If the Original Tuxedo Jazz Band can bring as much unvarnished energy to its playing as leader Bob French does to a telephone interview, it will be a bracing performance. French seems to remember everyone he's come across in his long career, and is startlingly forthright about his opinions. “I'm sorry if people get pissed off,” French says. “I tell it like it is. Why tell a lie?”

His stories have an amazing New Orleans cast of characters. He was in a band with the older Neville Brothers and piano legend James Booker when he was still a high-school student. He remembers the old guys of Preservation Hall when that was one of the city's best gigs. He remembers Mac Rebennack as a guitarist, before he hurt his hand and reinvented himself as the piano-playing Dr. John. He recalls Marsalis family members crashing a gig, assuming, despite their lack of union cards, that he'd let them sit in. He did. “Those Marsalises always had huge balls,” he says. He remembers the days of Pete Fountain and Al Hirt, and the glory days of Bourbon Street.

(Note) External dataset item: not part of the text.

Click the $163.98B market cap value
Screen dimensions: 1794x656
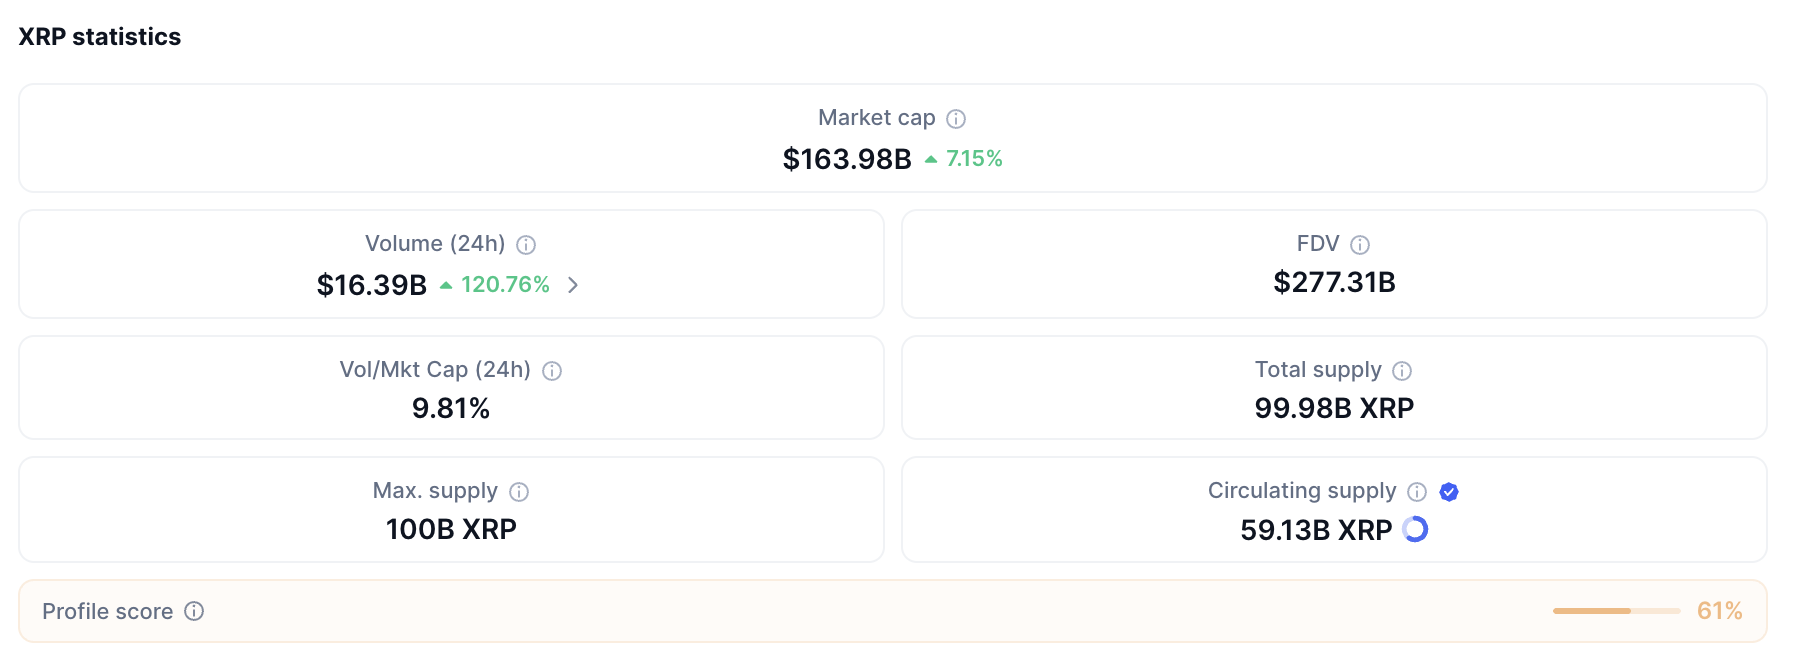click(x=847, y=159)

“Now from the 100-block there's nothing but damn noise,” French says. “You might hear some of the most awful music, twanging guitars and” — the ultimate sign of decline — “bouncers.” What was real has become a cheap tourist imitation.

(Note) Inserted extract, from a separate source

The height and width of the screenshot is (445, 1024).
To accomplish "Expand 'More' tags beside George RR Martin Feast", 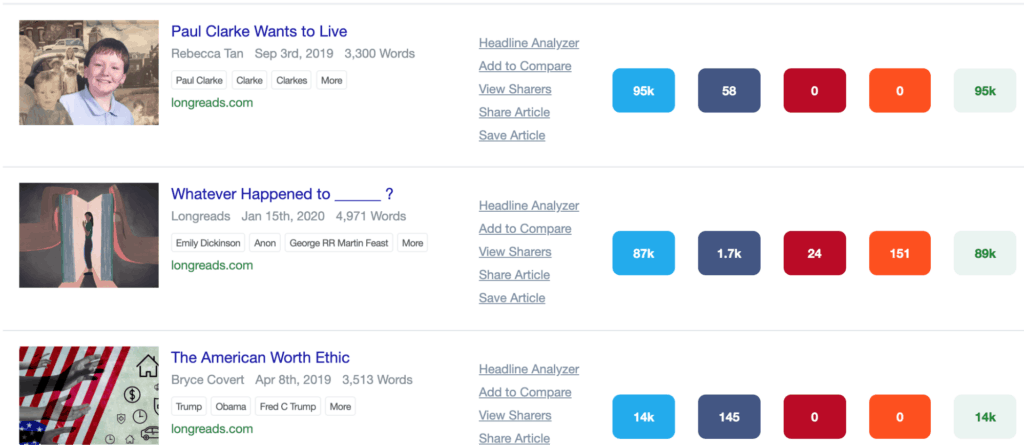I will (x=412, y=243).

Almost wiped out by Katrina (the only thing the storm spared was his two sets of drums), French soldiers on. He inherited the soon-to-be 100-year-old band from his father, who shanghaied him into the lineup one evening when the usual drummer got sick. “I didn't like my father's music ƒ?~til that night,” he recalls. “That was when I woke up.”

His current band is fairly young, all in their 20s and 30s, except for the fiftysomething bassist and French (who is 71). “That's my thing, to get the young'uns involved,” the bandleader says. “They look at me like I looked at my daddy, they think it's easy. I say come on up and play it if it isn't anything. Then they wake up.”

Performances
Saturday: 1:15-2:15 p.m. at the Richmond Times-Dispatch Dance Pavilion.
Saturday: 9:30-10:30 p.m. at the Ukrop's/First Market Stage.
Sunday: 5:45-6:30 p.m. at the Ukrop's/First Market Stage.